In [1]:
import torch
import gradio as gr
import torch.nn as nn
import torch.nn.functional as F
from transformers import RobertaTokenizer, RobertaModel, BertTokenizer, BertModel
from torch.utils.data import DataLoader, Dataset
from datasets import load_dataset
from pytorch_metric_learning.losses import NTXentLoss, SupConLoss, CrossBatchMemory
from sklearn.metrics import adjusted_mutual_info_score, adjusted_rand_score, fowlkes_mallows_score
from sklearn.cluster import KMeans
from sklearn.metrics.pairwise import cosine_similarity
from sklearn.metrics import pairwise_distances
import numpy as np
import umap.umap_ as umap
import matplotlib.pyplot as plt
import matplotlib.patches as mpatches
import seaborn as sns
from tqdm import tqdm
from timeit import default_timer as dtimer

In [2]:
emotions_list = [
    'admiration',
    'amusement',
    'anger',
    'annoyance',
    'approval',
    'caring',
    'confusion',
    'curiosity',
    'desire',
    'disappointment',
    'disapproval',
    'disgust',
    'embarrassment',
    'excitement',
    'fear',
    'gratitude',
    'grief',
    'joy',
    'love',
    'nervousness',
    'optimism',
    'pride',
    'realization',
    'relief',
    'remorse',
    'sadness',
    'surprise',
    'neutral']

In [3]:
#device = 'cuda' if torch.cuda.is_available() else 'cpu'
device = 'cpu'

In [4]:
# Contrastive RoBERTa model with projection head
class RoBertaEmo(nn.Module):
    def __init__(self, pretrained_model_name='roberta-base', projection_dim=64, drop_out_rate=0.1):
        super(RoBertaEmo, self).__init__()
        self.encoder = RobertaModel.from_pretrained(pretrained_model_name)
        self.projection = nn.Sequential(
            nn.Linear(self.encoder.config.hidden_size, projection_dim),
            nn.ReLU(),
            nn.Dropout(p=drop_out_rate),
            nn.Linear(projection_dim, projection_dim)
        )
        #self.projection = nn.Linear(self.encoder.config.hidden_size, projection_dim)

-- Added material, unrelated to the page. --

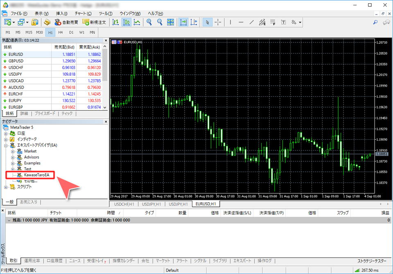Tile the chart windows with the toolbar icon
Viewport: 393px width, 274px height.
(x=171, y=22)
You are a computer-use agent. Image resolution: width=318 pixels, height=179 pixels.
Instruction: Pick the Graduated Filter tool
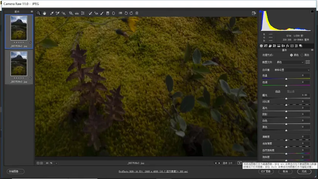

    def forward(self, input_ids, attention_mask):
        outputs = self.encoder(input_ids=input_ids, attention_mask=attention_mask)
        cls_embedding = outputs.last_hidden_state[:, 0]  # [CLS] token
        projection = self.projection(cls_embedding)
        return F.normalize(projection, p=2, dim=1), cls_embedding

In [5]:
class EmotionClassifier(nn.Module):
    def __init__(self, input_features, num_classes, drop_out_rate=0.5):
        super(EmotionClassifier, self).__init__()
        self.layers = nn.Sequential(
            nn.Linear(input_features, 384),
            nn.ReLU(),
            nn.BatchNorm1d(384),
            nn.Dropout(p=drop_out_rate),
            nn.Linear(384, 256),
            nn.ReLU(),
            nn.BatchNorm1d(256),
            nn.Dropout(p=drop_out_rate),
            nn.Linear(256, 128),
            nn.ReLU(),
            nn.Dropout(p=drop_out_rate),
            nn.Linear(128, num_classes),
        )
        
    def forward(self, x):
        x = self.layers(x)
        return x

In [6]:
robertaEmoModel = RoBertaEmo()
robertaEmoModel.load_state_dict(torch.load('RoBertaEmoElastic.pth', map_location=device, weights_only=True))

Some weights of RobertaModel were not initialized from the model checkpoint at roberta-base and are newly initialized: ['roberta.pooler.dense.bias', 'roberta.pooler.dense.weight']
You should probably TRAIN this model on a down-stream task to be able to use it for predictions and inference.


<All keys matched successfully>

In [7]:
input_features = 768
num_classes = 27

In [8]:
emoClassifer = EmotionClassifier(input_features, num_classes)
emoClassifer.load_state_dict(torch.load('RoBertaEmoClassifier.pth', map_location=device, weights_only=True))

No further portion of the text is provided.